◆ Exercise ◆
Count the lines in the data below that contain the string "icon" with the same case, and give only that number.

◆ Source material ◆
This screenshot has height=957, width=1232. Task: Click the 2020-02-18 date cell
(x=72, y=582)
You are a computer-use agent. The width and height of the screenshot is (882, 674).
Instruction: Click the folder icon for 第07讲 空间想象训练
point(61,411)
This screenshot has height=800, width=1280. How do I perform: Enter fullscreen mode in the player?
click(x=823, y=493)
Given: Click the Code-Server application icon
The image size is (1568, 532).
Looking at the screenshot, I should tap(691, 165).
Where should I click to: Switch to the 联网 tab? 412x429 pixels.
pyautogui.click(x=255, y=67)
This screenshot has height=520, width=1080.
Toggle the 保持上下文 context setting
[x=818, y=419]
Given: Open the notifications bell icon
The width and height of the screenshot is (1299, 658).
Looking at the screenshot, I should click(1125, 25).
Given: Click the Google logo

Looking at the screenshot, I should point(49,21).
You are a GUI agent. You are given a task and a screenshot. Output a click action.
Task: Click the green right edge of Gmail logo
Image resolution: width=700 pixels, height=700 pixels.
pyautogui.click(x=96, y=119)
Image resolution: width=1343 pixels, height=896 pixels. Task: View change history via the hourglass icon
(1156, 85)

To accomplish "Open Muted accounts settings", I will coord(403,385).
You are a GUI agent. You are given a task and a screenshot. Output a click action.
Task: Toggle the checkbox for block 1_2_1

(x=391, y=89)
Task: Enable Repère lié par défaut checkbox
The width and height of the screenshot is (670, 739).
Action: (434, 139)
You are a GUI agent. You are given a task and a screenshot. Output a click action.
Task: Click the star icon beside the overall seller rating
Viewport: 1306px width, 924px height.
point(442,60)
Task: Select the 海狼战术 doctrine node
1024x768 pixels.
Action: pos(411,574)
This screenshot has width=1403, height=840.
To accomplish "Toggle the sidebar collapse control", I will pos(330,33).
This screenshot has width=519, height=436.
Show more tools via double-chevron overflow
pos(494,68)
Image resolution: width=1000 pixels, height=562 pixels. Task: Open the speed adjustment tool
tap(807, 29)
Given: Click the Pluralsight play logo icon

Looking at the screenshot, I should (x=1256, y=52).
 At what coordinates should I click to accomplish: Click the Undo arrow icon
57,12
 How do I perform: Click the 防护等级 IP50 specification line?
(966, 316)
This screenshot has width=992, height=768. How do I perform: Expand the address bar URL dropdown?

◆ Worked solution ◆
7